> **Exercise**:
Gather all lines in the entries that include the word "Task".

> **Provided data**:
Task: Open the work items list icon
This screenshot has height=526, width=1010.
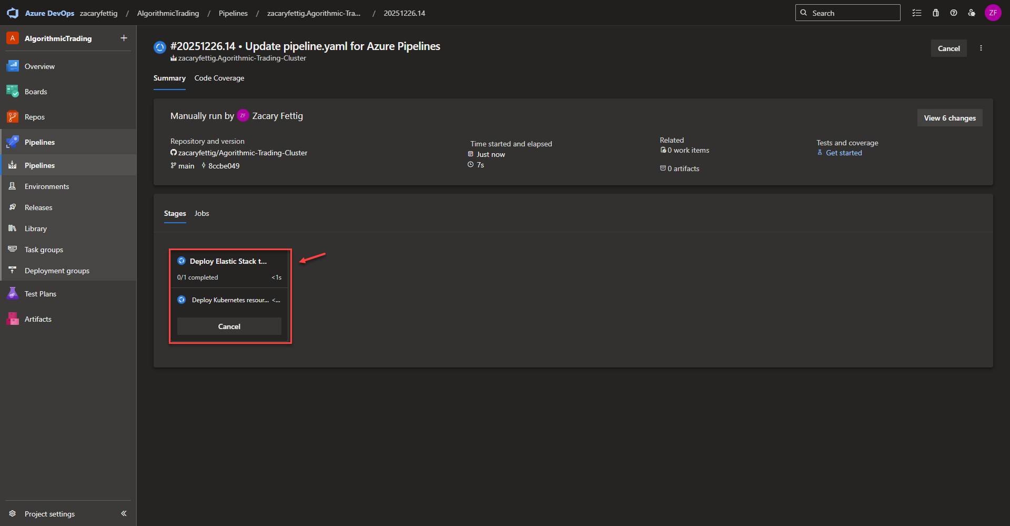Action: 917,13
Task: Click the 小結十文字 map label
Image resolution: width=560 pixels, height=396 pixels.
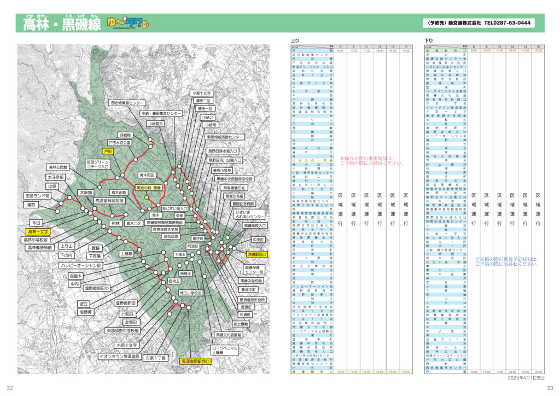Action: pos(203,93)
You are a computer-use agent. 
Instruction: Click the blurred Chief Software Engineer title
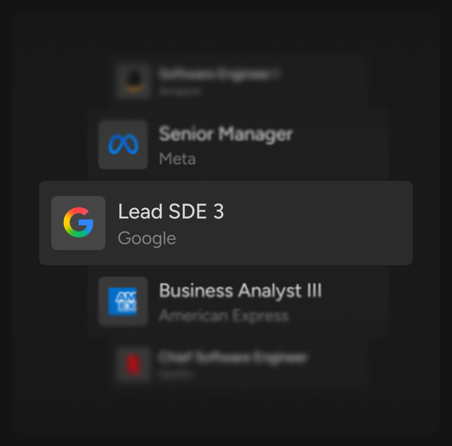tap(233, 357)
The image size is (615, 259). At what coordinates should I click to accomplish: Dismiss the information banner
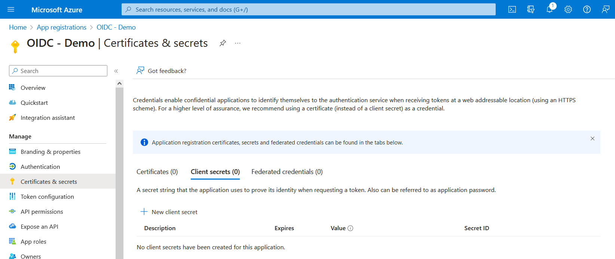(593, 138)
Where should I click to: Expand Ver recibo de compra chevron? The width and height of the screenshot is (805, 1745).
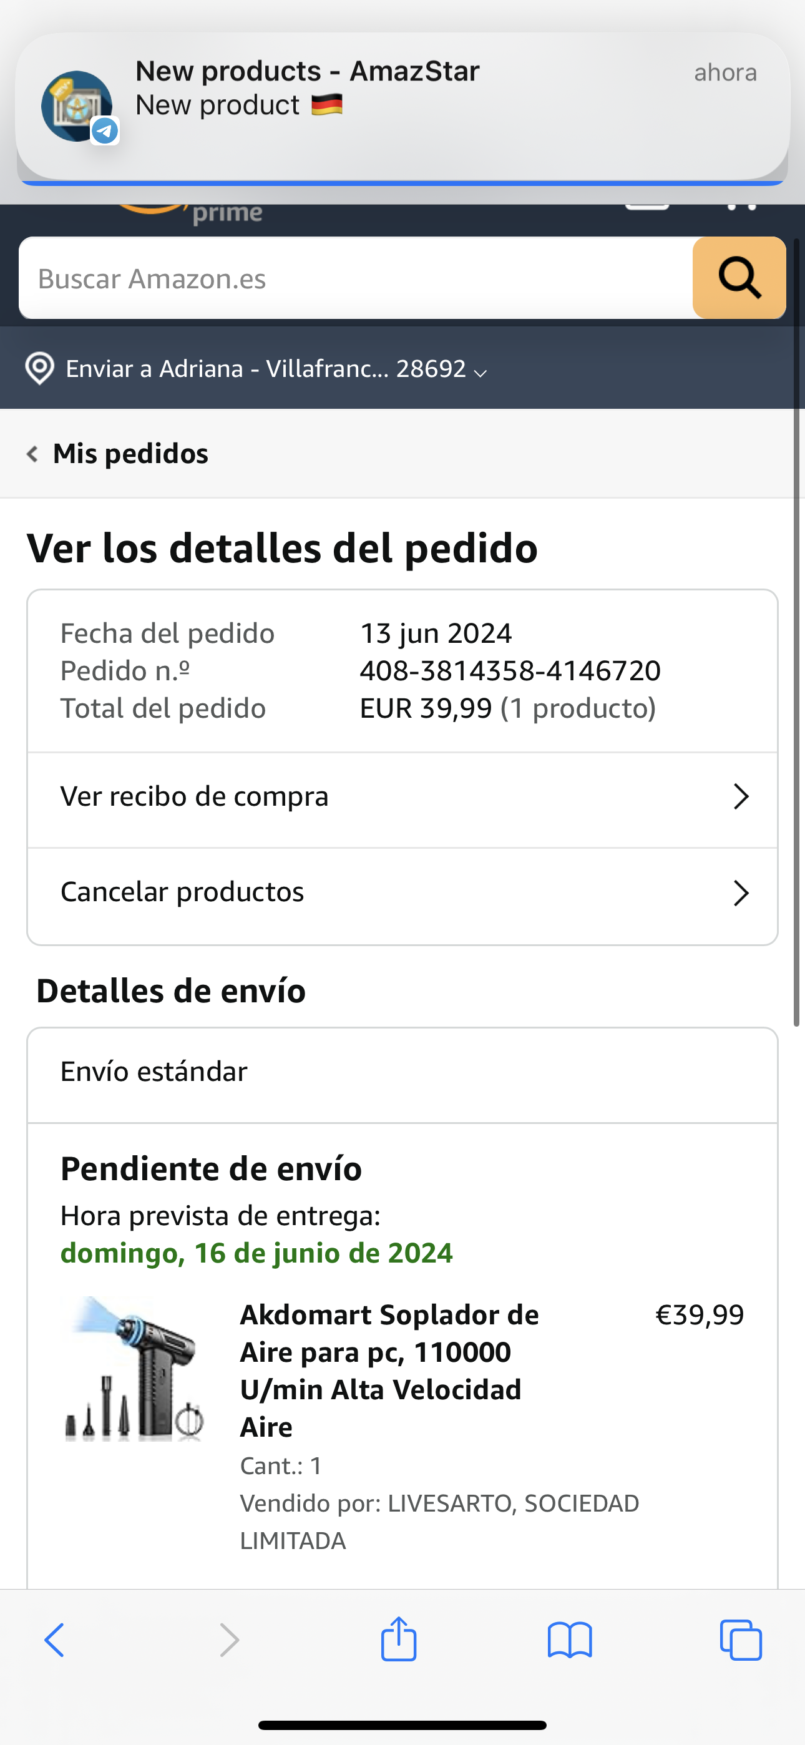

> **Written reply**:
Task: Open the work items list icon
Task: Click the 小結十文字 map label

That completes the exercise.